Drummer John Roman divulges his musical faves ... following a bribe of pancakes

What's the secret to great pancakes? John Roman, drummer for Microwaves and Brown Angel, insists that it's adding eggs, even when the recipe doesn't call for them. But when inviting him over for walnut-banana flapjacks, the real trick is cleverly feigned ineptness, to the point that this veteran of the Pittsburgh scene takes over and makes them himself. 

For best results, pancakes with Roman should include a couple of cups of weak coffee served in Ocean City mugs (graciously donated, along with plates and silverware, by Roman, who recently acquired a new set of matching dishes). Also, because he has at some point probably made fun of your taste in music, it is best if Roman provides the pancake-making soundtrack. Consistency is important, so mix well and adulate liberally.

While you mix the flour and the baking powder, Roman mixes in some Meshuggah, specifically its most recent release, obZen. "This is just heavy metal that sounds like giant robots running into each other, which is kind of why I like it," he says. "They should have done the soundtrack for the Transformers movie."

Add wet ingredients, walnuts and "fold in sliced bananas" (though neither you nor Roman are really sure what that means). By this time, Roman has pretty much taken over, as you stand idly by, listening to 30-Minuten Männercreme, by Tom Smith's experimental collective To Live and Shave in L.A. 

"It's like fucked-up, skewed karaoke," Roman says. "It just seems like he got a bunch of CDs to skip and then sang his own lyrics over it. It's just a big garbled mess." The album features more than 30 tracks, with titles like "When I Was With Estee Lauder" and "I Shall Eat Peyote." "It's rock 'n' roll!" Roman says.

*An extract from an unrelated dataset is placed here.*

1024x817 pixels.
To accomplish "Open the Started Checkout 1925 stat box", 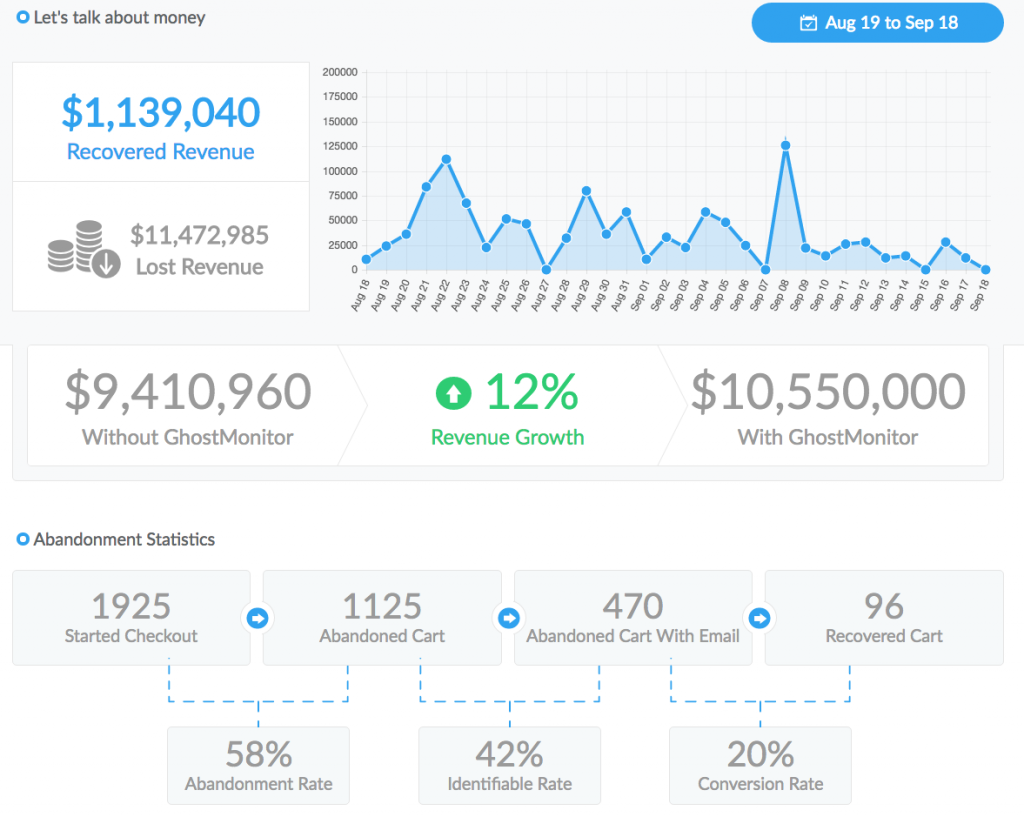I will pyautogui.click(x=131, y=617).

Finally, while enjoying admirably formed flapjacks, Roman plays one of his favorite records of 2009: D. Rider's Mother of Curses. D. Rider's singer/guitarist was in U.S. Maple, a band that, as Roman tells it, decided, "there are enough 'rock' bands, we're just going to do the 'roll.'"  D. Rider, Roman adds, "gives you the impression that the whole band has the flu.  Like, they're just on the verge of being nauseous, but not really letting loose." Conveniently enough, Microwaves will open for D. Rider at Gooski's on Jan. 30 (see main music feature). Keep an eye out for the syrup-stained flyers.